Burgess’s presentation included a graph breaking down the general components of fracking fluid in proportions he said were usual for the industry: 99.51 percent water and sand and .49 percent other components, including lubricants, gels and corrosion and scale inhibitors. However, BlueCrest has yet to determine the specific composition of the fluid it will use. According to a company information sheet, its fracking fluid will be designed based on geological data gathered during drilling.

“There’s a lot of questions about what’s in fracking fluid,” Burgess said. “… 99.5 percent of frack fluid is water and sand. The other half percent are chemicals. There’s about 30 chemicals in there. The vast majority are benign.”
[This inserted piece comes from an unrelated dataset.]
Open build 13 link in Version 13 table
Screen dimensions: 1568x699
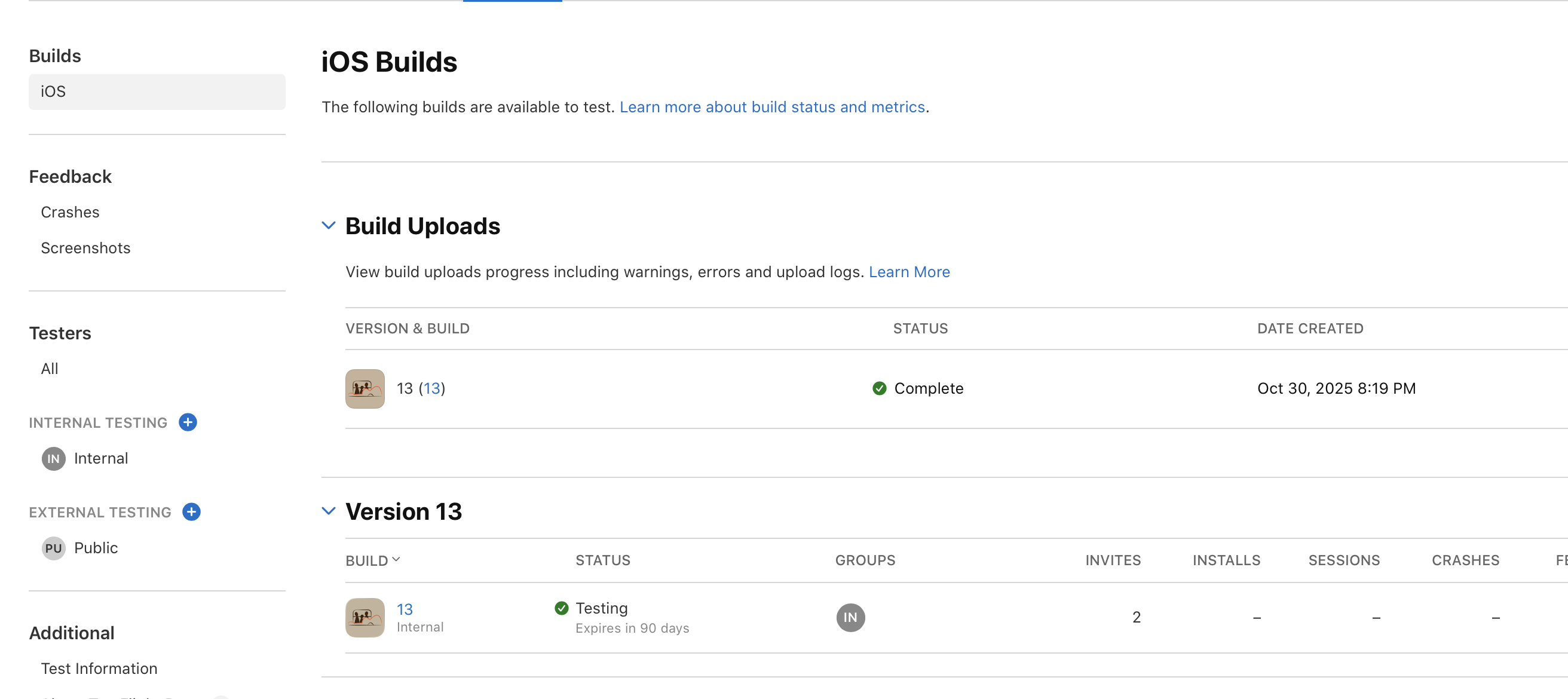pyautogui.click(x=404, y=608)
Burgess said the specific chemicals would be identified before fracking began.

Other questions about the fracking fluid concern the water it will require. This is an undetermined quantity, although according to a BlueCrest information sheet fracking one well can use between 1 million and 15 million gallons. BlueCrest will frack 10 wells. The water’s source is also undecided. Burgess said BlueCrest initially planned to get water from a well near its site, but decided against it due to resident concerns.
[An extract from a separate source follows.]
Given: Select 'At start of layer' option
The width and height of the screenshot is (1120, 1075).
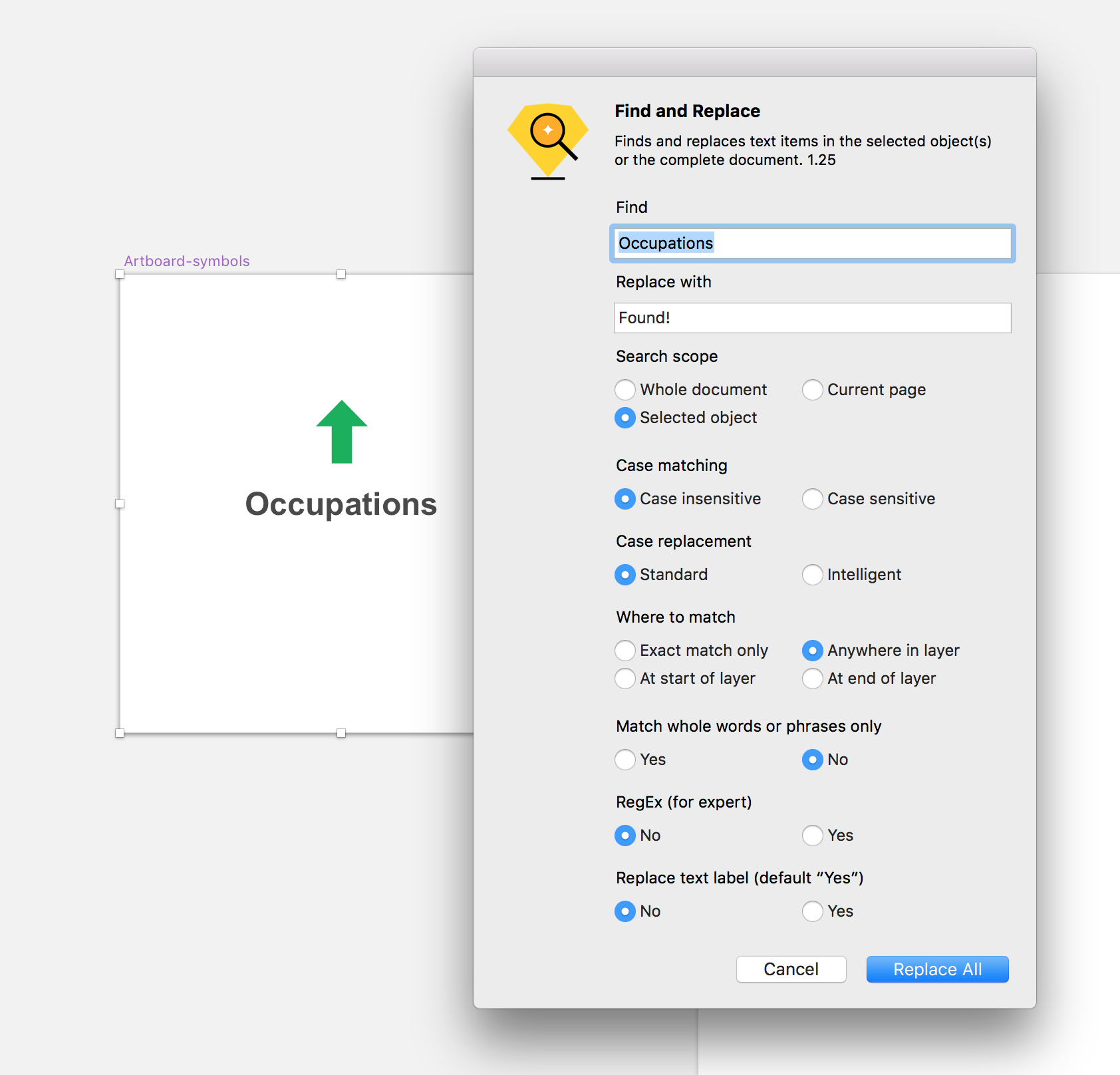Looking at the screenshot, I should pyautogui.click(x=625, y=679).
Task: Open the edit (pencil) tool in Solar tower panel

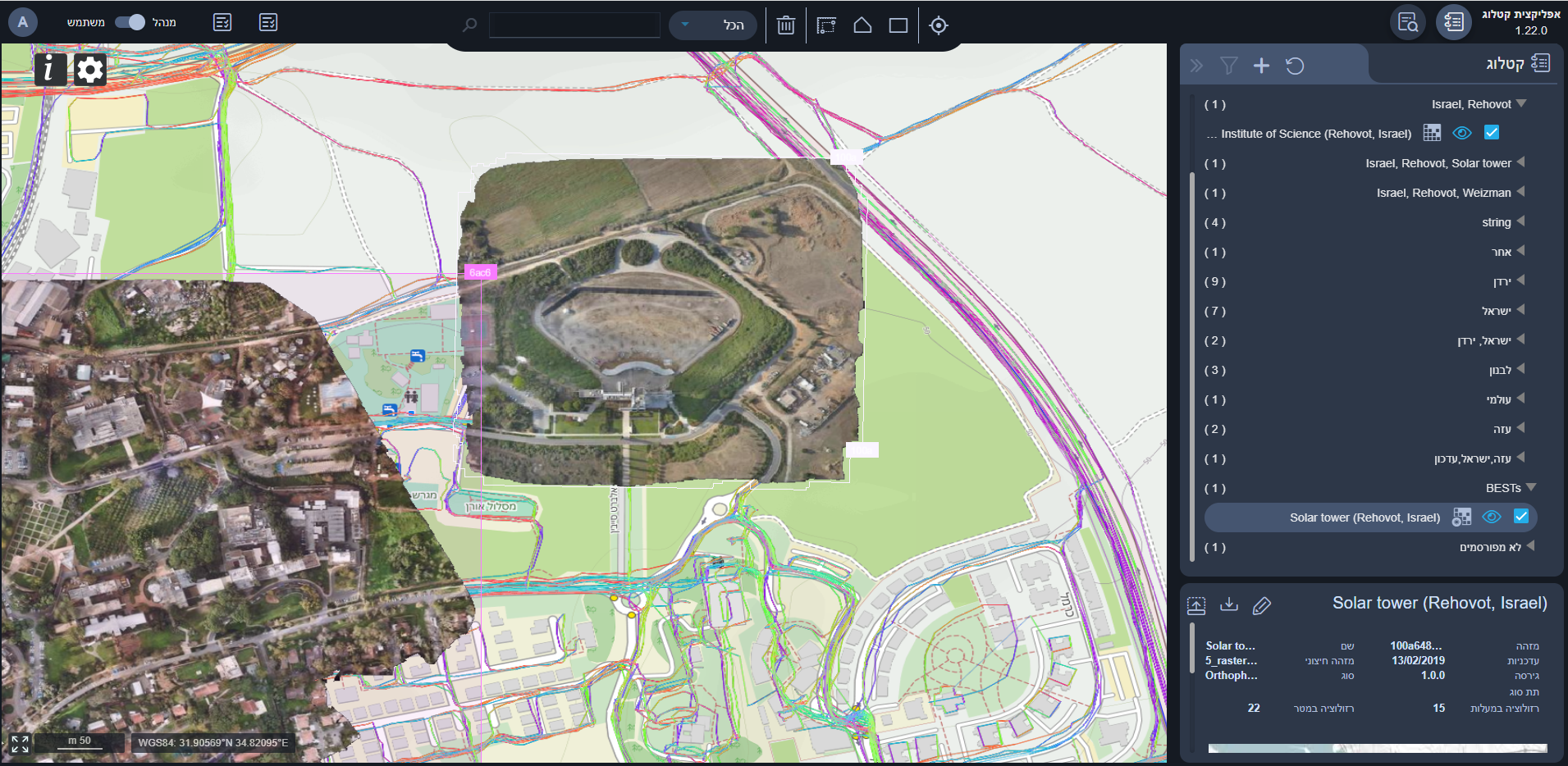Action: [1262, 606]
The fracking water’s ultimate destination is also up in the air. After opening cracks in the rock, the remains of the fracking fluid are removed from the well, stored on site, and later shipped to another well designed to contain oilfield waste. The disposal wells to be used haven’t been chosen yet, though Burgess said that for shipping economy BlueCrest would likely use a disposal well the Kenai Peninsula. The Alaska Oil and Gas Conservation Commission’s website lists several permits for disposal wells on the Kenai Peninsula, including at the Deep Creek unit approximately 6 direct miles from the BlueCrest site.
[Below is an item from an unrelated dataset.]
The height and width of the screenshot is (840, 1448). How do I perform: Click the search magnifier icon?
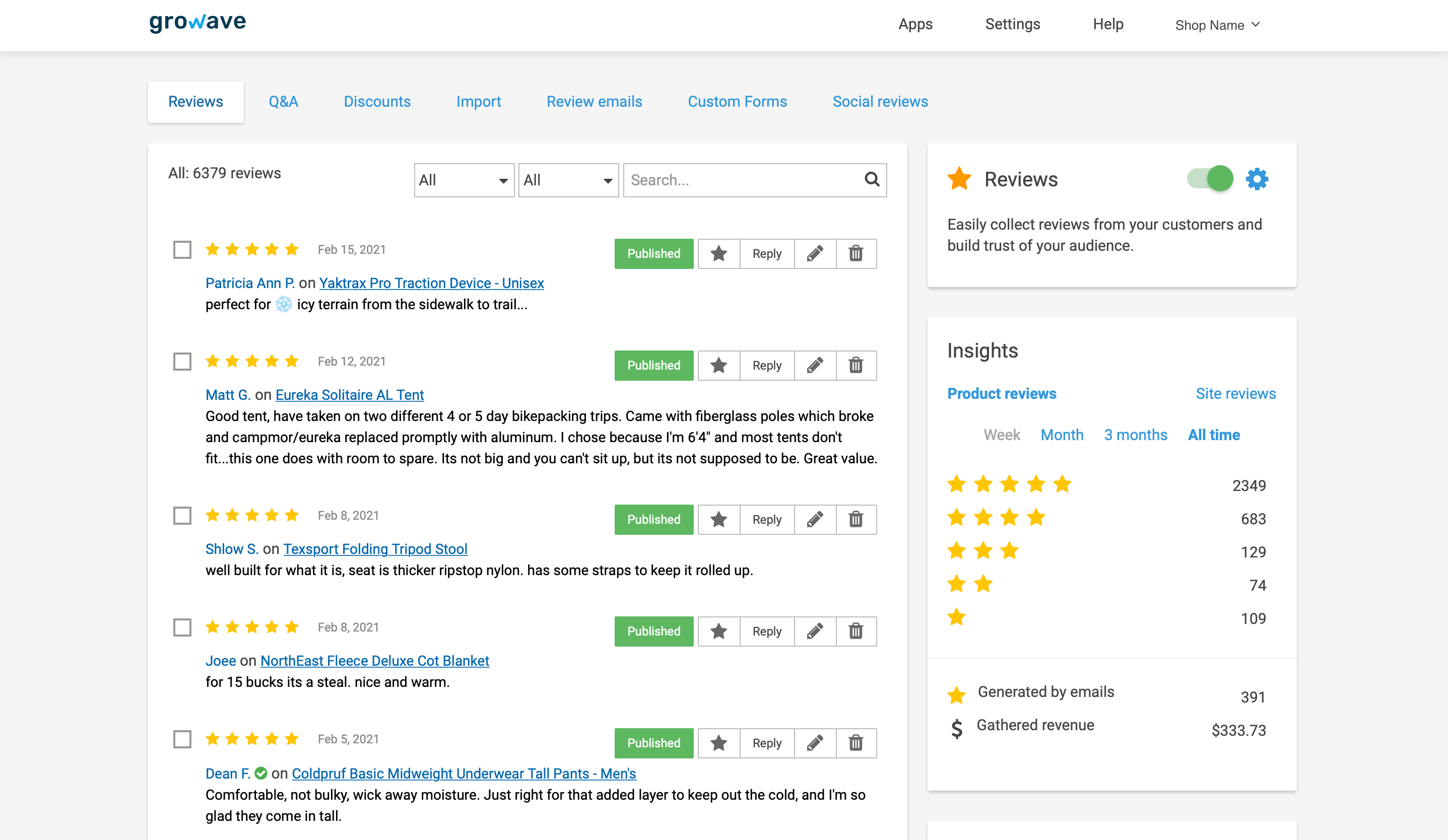pyautogui.click(x=872, y=180)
Although several speakers voiced opposition to the project, McCarthy was the only person present to identify herself as a member of an organized anti-fracking group. She said Stop Fracking the Kenai was a group of about 10 people who opposing the BlueCrest project with an online petition to Gov. Bill Walker asking for a three-year moratorium on the project and “a public debate and publicly vetted research on the potential consequences of fracking in the Cook Inlet and on the Kenai Peninsula.” The online petition currently has 871 signatures on MoveOn.org.

“I’m looking at getting lawyers involved,” McCarthy said. “I’ve contacted national organizations, and we’re moving on the possibility of doing an injunction. If we can get an injunction or a moratorium, that implies time to actually look at the research.”